В свое время лейтенант был военнопленным в Индокитае. Долгий период политического перевоспитания, которому пытались подвергнуть его вьетнамцы, не дал ожидаемых результатов. Коттен вернулся оттуда взбешенный, с твердым намерением никогда впредь не допускать ничего подобного или хотя бы отдаленно напоминающего то, что ему довелось пережить. «Индокитай вот где у меня сидит, – говорил он, показывая на горло. – Если ты побывал во вьетнамском лагере, считай, что тебе сделали прививку, не желаю больше никаких Дьенбьенфу[98]98
Дьенбьенфу – город и уезд на северо-западе Вьетнама. В марте – мае 1954 года здесь произошло решающее сражение Войны сопротивления вьетнамского народа 1945–1954 годов, закончившееся победой Вьетнамской народной армии над французскими войсками.
[Закрыть], ни за что, никогда!» Его репатриировали, а когда восстали феллага, направили в Алжир. Коттен ехал туда с некоторой долей беспокойства, но, главное, с огромным желанием отомстить, во что бы то ни стало смыть с себя позор Дьенбьенфу. Ибо что такое феллага? Это тот же нья-ке, только смуглый, тут и сомневаться не приходится – такое же точно отродье голодранцев, идущих в бой с самострелами наперекор всем правилам, которым он, Коттен, обучался в Военном училище. Лейтенант проиграл войну в Индокитае, но эту войну он проиграть не мог.
Именно для того, чтобы он приспособился к условиям необычной войны, командование послало его на специальные курсы так называемого психологического воздействия, где его бесконечные ссылки на «вьетнамский опыт» имели несомненный успех. Стоило ему произнести: «Вот в Индокитае…» – и все взоры тут же устремлялись к нему. Во время обучения лейтенант Коттен главным образом пытался получить информацию относительно нравов, психологии и слабых мест населения, которое он плохо знал, а вернее, вовсе не знал. В остальном же метод был ему ясен: бить без промаха, атаковать противника изнутри, просочившись в повседневную жизнь местного населения, а для широкой публики и гуманистов из ООН стараться изобразить дело так, чтобы последнее слово всегда оставалось за тобой.

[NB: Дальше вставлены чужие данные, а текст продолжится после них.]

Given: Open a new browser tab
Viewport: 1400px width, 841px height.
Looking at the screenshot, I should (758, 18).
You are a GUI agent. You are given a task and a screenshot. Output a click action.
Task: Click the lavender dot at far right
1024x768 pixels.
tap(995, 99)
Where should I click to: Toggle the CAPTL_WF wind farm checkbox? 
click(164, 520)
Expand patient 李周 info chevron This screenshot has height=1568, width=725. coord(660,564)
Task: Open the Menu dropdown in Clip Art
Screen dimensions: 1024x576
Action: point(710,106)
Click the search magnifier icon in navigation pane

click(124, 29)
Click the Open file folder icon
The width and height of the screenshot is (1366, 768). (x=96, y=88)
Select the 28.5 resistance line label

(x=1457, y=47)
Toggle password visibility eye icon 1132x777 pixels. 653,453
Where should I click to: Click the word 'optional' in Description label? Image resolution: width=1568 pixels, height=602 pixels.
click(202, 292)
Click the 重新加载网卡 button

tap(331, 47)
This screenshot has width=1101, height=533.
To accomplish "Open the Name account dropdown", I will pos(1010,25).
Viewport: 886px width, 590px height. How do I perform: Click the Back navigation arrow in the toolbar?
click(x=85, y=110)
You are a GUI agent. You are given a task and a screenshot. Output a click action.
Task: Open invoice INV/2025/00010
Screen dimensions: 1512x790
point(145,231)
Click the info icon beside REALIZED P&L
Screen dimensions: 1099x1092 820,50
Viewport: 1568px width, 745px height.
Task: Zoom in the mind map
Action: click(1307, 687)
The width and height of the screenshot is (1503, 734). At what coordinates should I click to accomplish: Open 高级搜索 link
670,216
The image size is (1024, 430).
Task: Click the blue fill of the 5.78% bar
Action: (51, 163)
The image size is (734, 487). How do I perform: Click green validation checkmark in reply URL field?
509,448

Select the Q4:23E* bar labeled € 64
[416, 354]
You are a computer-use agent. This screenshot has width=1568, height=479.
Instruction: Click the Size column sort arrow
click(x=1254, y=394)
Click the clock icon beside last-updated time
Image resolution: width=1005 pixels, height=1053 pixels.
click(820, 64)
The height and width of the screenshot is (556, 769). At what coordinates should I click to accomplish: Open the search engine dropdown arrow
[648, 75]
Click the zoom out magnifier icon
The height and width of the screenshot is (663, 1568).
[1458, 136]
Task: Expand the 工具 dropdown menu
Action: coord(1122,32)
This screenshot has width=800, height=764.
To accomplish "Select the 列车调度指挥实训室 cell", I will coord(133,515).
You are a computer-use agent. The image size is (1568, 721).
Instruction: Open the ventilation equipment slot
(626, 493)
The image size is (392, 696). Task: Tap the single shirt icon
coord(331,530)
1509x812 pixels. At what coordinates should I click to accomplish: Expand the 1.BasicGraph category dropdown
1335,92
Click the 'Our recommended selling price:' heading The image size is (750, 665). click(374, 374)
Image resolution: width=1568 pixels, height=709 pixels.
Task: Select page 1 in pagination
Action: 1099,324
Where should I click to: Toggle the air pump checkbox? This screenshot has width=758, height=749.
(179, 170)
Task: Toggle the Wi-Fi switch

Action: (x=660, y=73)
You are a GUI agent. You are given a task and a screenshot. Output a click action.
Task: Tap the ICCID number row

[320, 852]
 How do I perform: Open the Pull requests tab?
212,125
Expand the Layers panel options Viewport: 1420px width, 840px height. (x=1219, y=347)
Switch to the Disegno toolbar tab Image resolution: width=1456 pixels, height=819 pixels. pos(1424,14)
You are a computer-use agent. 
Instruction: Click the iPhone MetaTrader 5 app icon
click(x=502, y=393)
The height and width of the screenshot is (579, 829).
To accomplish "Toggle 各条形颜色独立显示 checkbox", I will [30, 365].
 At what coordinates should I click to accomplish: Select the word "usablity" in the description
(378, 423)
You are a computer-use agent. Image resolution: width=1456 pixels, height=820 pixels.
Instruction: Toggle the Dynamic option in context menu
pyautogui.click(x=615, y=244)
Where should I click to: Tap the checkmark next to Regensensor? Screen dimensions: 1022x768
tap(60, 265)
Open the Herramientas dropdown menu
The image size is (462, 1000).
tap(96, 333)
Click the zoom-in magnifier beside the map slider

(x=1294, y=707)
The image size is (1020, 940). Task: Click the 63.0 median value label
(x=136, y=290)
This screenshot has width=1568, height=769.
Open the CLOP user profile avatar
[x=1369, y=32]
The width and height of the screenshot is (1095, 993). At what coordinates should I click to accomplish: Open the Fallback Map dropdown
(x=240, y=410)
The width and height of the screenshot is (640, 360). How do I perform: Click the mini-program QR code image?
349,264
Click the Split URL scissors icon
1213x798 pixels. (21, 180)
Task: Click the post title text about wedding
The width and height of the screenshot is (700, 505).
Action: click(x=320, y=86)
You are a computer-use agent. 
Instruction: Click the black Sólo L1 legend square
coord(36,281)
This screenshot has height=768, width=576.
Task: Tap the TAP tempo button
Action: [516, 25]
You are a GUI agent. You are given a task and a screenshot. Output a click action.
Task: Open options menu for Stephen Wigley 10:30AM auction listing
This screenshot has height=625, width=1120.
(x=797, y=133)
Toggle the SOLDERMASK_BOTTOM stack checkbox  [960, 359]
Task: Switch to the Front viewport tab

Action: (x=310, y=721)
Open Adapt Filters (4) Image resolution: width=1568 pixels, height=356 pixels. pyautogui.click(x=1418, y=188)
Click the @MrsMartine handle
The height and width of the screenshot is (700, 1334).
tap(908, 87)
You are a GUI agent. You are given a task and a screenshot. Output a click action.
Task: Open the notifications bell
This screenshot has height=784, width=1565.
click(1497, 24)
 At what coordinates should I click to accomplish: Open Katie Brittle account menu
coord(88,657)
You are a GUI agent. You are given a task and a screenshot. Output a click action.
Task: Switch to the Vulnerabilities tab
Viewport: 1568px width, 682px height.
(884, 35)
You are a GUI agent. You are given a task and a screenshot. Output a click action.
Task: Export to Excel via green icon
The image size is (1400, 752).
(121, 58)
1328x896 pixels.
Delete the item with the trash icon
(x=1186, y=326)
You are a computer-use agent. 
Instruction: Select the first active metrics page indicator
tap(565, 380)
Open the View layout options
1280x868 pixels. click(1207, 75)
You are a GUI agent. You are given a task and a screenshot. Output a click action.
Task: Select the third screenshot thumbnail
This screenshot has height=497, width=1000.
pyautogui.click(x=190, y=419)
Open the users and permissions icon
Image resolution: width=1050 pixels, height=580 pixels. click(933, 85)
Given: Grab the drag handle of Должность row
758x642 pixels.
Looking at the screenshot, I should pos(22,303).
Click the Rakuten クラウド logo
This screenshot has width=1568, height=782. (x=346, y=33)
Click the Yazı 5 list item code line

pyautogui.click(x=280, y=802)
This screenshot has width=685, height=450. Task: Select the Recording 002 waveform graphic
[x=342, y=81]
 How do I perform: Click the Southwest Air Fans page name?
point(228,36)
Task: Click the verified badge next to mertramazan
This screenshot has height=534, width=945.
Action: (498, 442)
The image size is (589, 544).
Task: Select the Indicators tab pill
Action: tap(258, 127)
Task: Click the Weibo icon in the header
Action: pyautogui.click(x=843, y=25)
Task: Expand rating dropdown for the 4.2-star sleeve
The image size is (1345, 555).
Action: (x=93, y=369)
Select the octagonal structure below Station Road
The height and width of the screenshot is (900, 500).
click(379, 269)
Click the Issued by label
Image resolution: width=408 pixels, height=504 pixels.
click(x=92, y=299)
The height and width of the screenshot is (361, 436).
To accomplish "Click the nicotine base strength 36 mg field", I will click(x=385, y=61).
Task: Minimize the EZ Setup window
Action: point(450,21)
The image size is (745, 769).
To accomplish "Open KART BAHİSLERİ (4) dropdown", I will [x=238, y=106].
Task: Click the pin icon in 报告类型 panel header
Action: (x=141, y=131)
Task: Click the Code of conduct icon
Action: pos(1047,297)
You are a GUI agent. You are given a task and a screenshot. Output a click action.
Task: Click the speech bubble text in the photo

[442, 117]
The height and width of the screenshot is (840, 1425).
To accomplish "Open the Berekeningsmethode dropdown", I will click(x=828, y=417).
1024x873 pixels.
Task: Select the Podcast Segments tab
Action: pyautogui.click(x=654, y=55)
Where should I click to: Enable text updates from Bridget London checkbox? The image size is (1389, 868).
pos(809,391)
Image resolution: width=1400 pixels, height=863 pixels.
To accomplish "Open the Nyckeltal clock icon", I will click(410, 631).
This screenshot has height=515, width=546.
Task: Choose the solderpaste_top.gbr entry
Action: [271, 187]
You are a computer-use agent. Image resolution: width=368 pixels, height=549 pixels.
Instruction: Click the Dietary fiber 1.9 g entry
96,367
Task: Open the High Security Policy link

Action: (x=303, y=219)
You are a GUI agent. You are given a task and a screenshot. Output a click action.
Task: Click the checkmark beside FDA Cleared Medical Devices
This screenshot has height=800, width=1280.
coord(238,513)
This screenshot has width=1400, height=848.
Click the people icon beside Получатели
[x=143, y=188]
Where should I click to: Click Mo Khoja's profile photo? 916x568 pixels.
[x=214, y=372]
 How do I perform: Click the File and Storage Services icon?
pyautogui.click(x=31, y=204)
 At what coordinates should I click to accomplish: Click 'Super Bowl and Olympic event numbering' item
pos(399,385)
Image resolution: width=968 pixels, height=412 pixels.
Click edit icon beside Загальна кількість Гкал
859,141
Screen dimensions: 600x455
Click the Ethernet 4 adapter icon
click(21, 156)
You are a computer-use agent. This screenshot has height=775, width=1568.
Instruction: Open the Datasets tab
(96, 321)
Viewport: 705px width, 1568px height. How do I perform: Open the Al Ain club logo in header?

Увидев двух исхудавших святых сестер с глазами, покрасневшими от едкого дыма, которого они наглотались за время пребывания в пещере, Коттен почувствовал, что должен попридержать душивший его гнев.
– Гуляете, сестры мои?
– Мы идем в Азиф-Меллул. Вы случайно не в ту сторону?
– Азиф-Меллул? Ну конечно. Мы вас обязательно проводим. По нынешним временам в сельской местности небезопасно, это вам, верно, очень мешает, когда нужно куда-нибудь пойти или поехать?
Он впился в них глазами, пытаясь перехватить случайный взгляд или увидеть предательски покрасневшие щеки. Но Анна-Мария с Вероникой, казалось, не слышали его.
– В здешних местах шагу ступить нельзя – обязательно наткнешься на феллага. О прогулках теперь и думать нечего! Но вы, как я погляжу, ничего не боитесь.
Коттен повернулся к маленькому рыжему сержанту, державшему свой автомат за ствол, словно какое-нибудь полено.
– Что ты на это скажешь, Бернарди? Это ли не храбрость, а?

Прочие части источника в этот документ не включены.